Docker Swarm. There is one default internal network for communication of containers within a cluster, onto which more networks can be added if needed. Networks are protected with generated TLS certificates. Manual certificate generation is supported for the encryption of container data traffic.
Kubernetes. The network model of Kubernetes is quite different and is implemented by using plugins, one of which is Flannel, the most popular option. Pods interact with each other, and this interaction can be restricted policies. There is an internal network managed by the etcd service. TLS encryption is also available, but should be configured manually. The Kubernetes networking model presumes configuring two CIDRs, Classless Inter-Domain Routing, which is also known as supernetting.
Docker Swarm. There are no built-in tools for monitoring and logging, though you can manually set up third-party monitoring tools. ELK or Reimann can be used for this purpose.
Kubernetes. Inbuilt tools are provided by Kubernetes for logging and monitoring.
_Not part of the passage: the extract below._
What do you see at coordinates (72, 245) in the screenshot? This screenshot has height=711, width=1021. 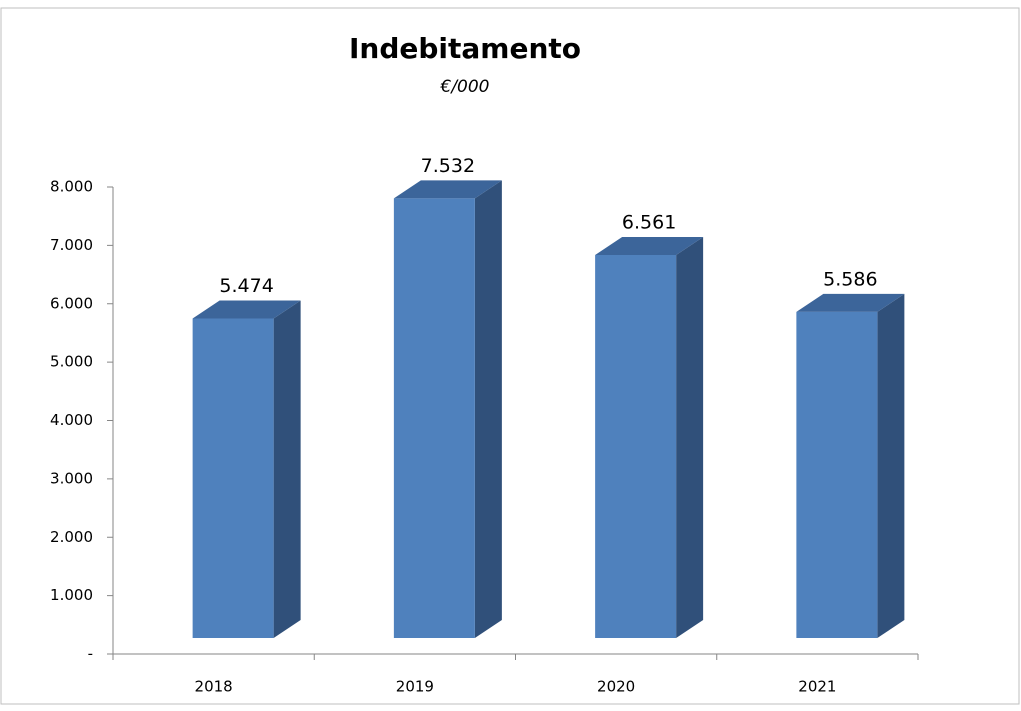 I see `y-tick-label: 7.000` at bounding box center [72, 245].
Elasticsearch and Kibana (ELK) can be used to monitor the entire cluster state, while Heapster, Grafana, and Influx are supported for monitoring container services.
Graphical User Interface (GUI)
Docker Swarm. The GUI can be enabled with third party tools such as Portainer.io which provides a user-friendly web interface. As an alternative, you can use the Enterprise Edition of Docker that provides a graphical interface for cluster management.
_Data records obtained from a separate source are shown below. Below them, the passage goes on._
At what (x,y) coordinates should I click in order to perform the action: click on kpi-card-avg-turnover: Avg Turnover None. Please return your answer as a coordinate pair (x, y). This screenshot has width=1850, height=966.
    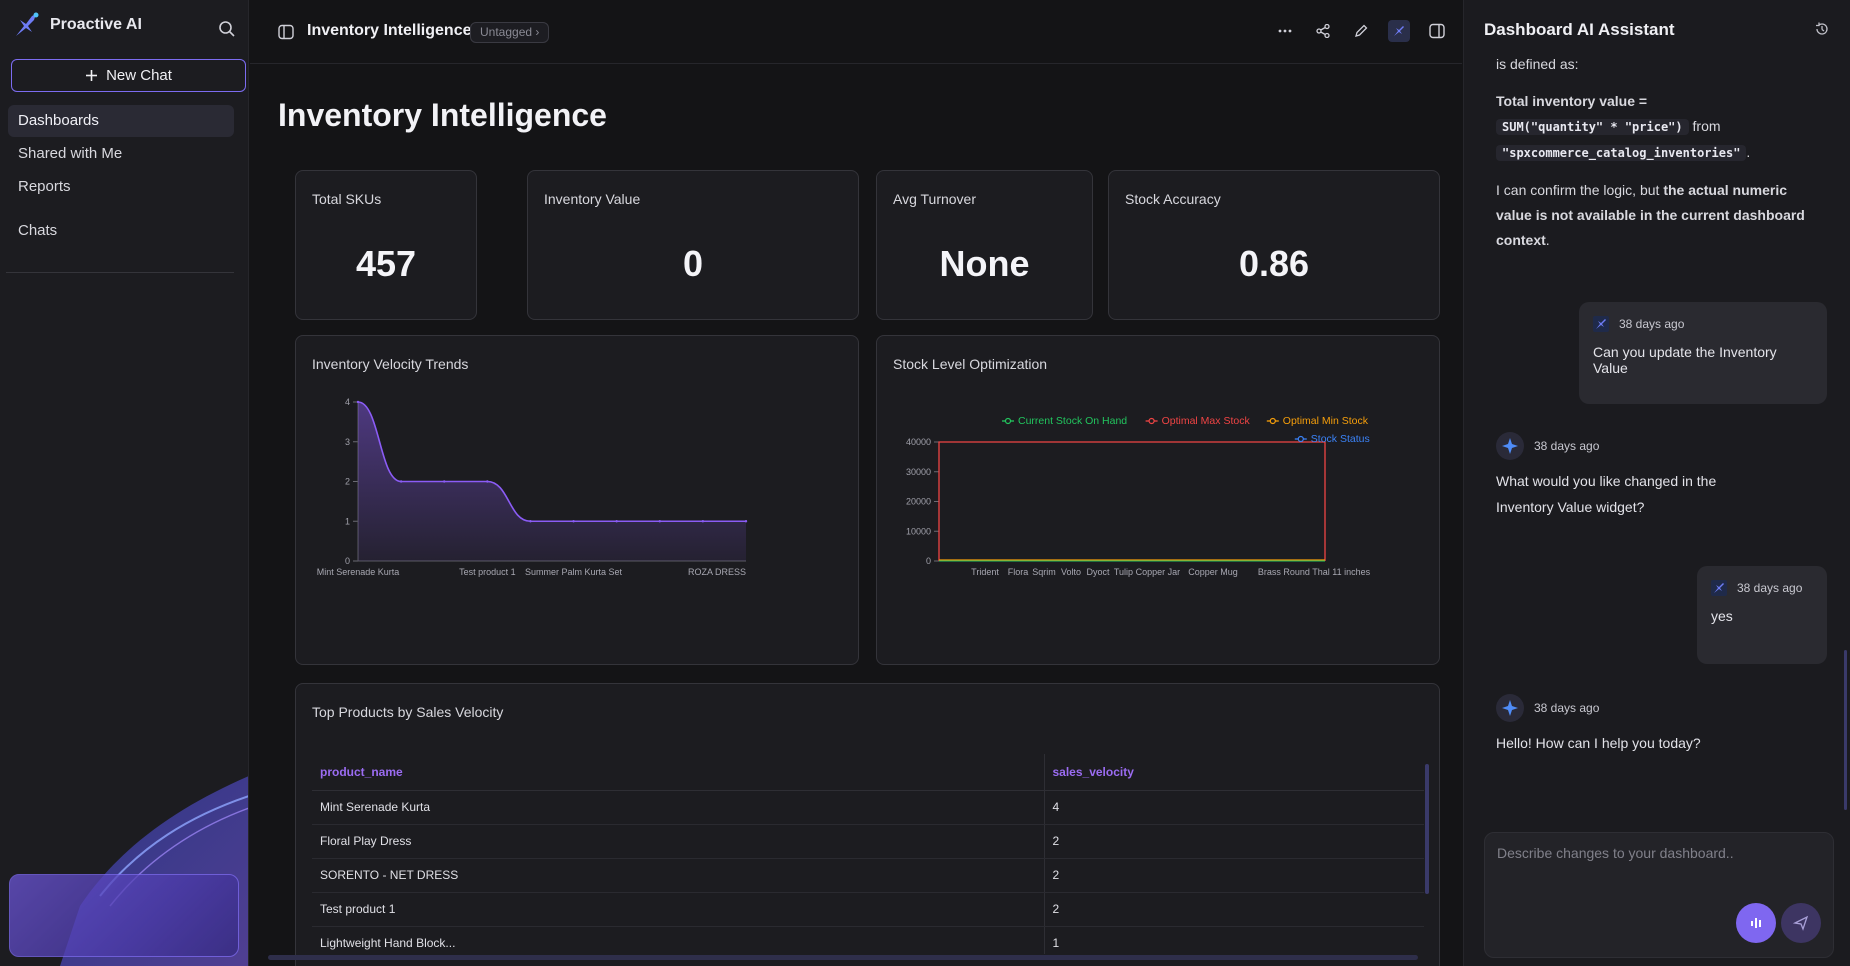
    Looking at the image, I should click on (984, 245).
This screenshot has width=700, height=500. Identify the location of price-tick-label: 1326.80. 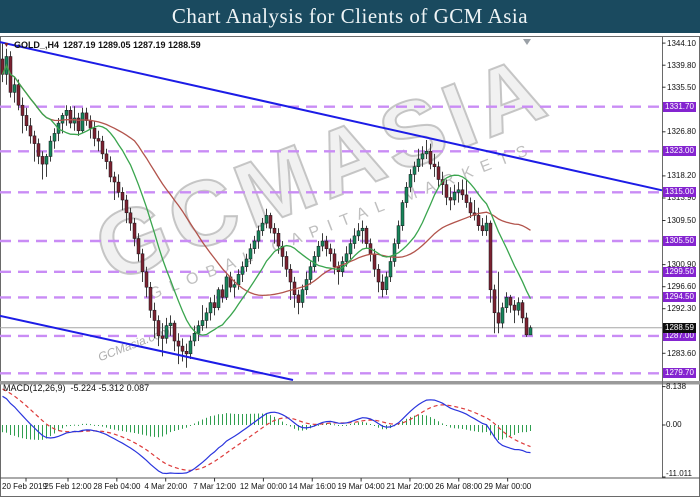
(682, 132).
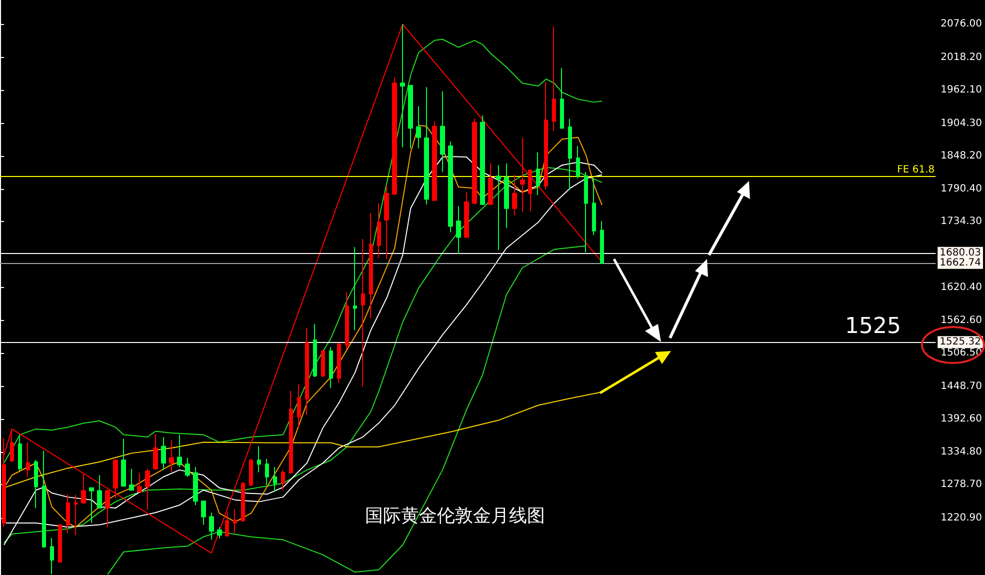  What do you see at coordinates (961, 156) in the screenshot?
I see `y-tick-label: 1848.20` at bounding box center [961, 156].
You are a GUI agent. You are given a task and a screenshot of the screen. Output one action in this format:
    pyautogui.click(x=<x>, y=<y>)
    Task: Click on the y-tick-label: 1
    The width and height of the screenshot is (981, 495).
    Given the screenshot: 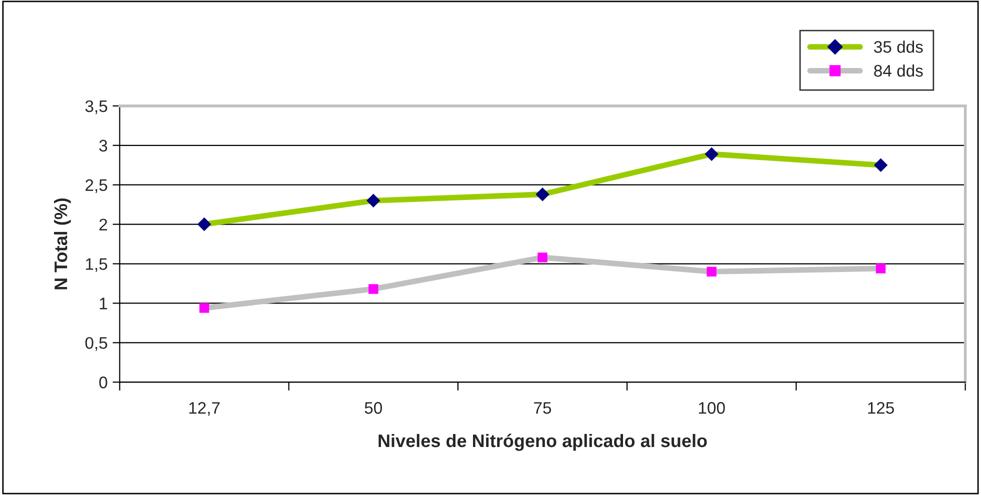 What is the action you would take?
    pyautogui.click(x=104, y=304)
    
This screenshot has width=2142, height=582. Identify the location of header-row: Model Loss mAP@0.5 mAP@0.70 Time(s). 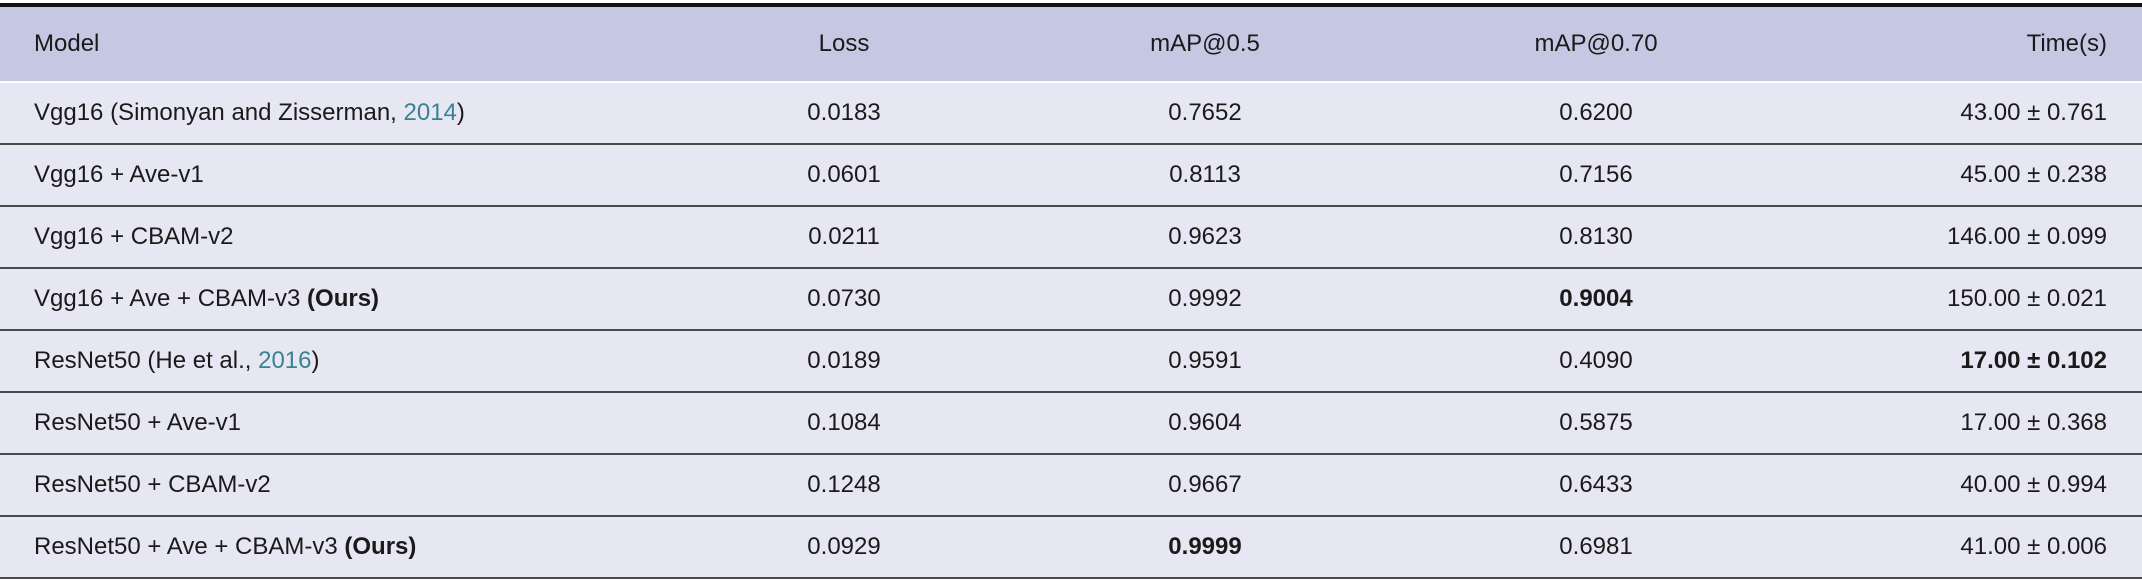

Kubernetes. The GUI provided by Kubernetes is a reliable dashboard that can be accessed via a web interface with which you can easily control your cluster. The GUI can be a highly valuable tool for users with minimal experience in managing Kubernetes with the CLI.
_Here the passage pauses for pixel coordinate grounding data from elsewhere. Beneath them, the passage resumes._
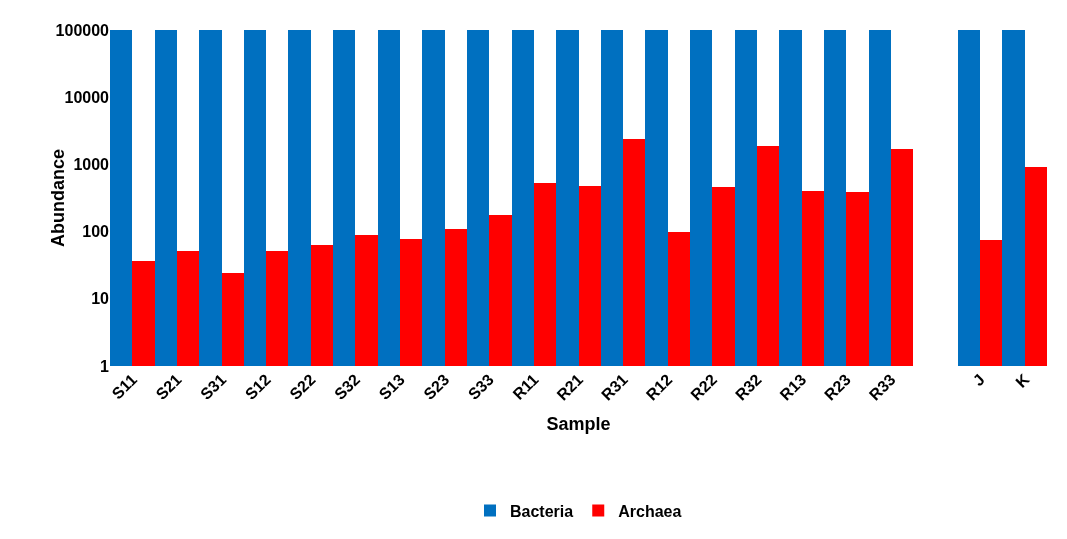 This screenshot has width=1067, height=539. Describe the element at coordinates (214, 386) in the screenshot. I see `x-tick-label: S31` at that location.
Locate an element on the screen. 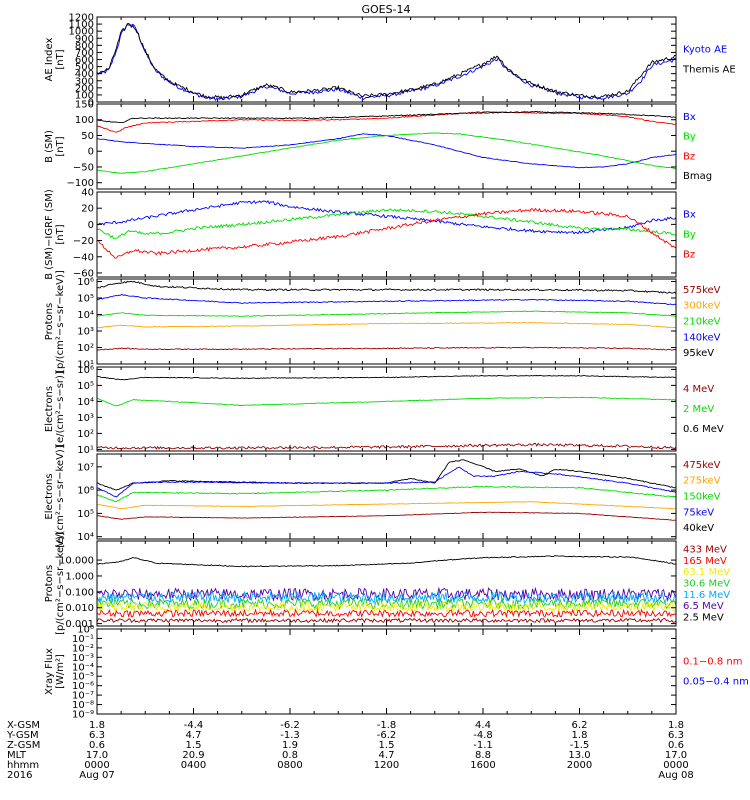 This screenshot has height=800, width=750. protons_hi-ytick-label: 10³ is located at coordinates (86, 332).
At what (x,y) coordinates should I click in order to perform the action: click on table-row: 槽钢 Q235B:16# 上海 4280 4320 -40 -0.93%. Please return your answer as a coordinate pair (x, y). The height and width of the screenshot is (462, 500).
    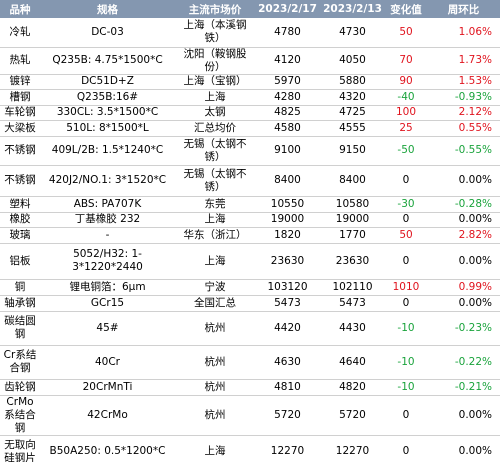
    Looking at the image, I should click on (250, 98).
Docker is a progressive containerization platform enjoyed by developers and used for delivering software, particularly applications of the microservice-based architecture. Using Docker as a standalone application is convenient for software development and testing. Installation, configuration and usage of Docker is quite easy. If you need to deploy an application in the production environment, it is better to use a cluster for running containers.
There are two the most popular orchestration solutions for running containers in clusters – Docker Swarm and Kubernetes, the former of which being a native Docker solution that primarily uses Docker API and CLI. Kubernetes, in contrast, is Google’s project which is used for deploying a cluster on which containers are running. Both Docker Swarm and Kubernetes provide high availability, load balancing, overlay networking, and scalability features. Docker Swarm is the easier of the two for deployment, as most of its features configuration is automated, and it consumes few hardware resources. Functionality is limited by Docker API, however, and native monitoring tools are missing. Kubernetes, meanwhile, is a modular solution with a high level of flexibility which has been supported by the majority of large corporate entities for a number of years. Built-in tools for monitoring services and the entire cluster are available for Kubernetes, though deployment and configuration is more difficult, making this resource a more demanding solution. Kubernetes is not compatible with Docker CLI and Docker Compose. Using Kubernetes is preferred in large environments where highly loaded multi-container applications are running.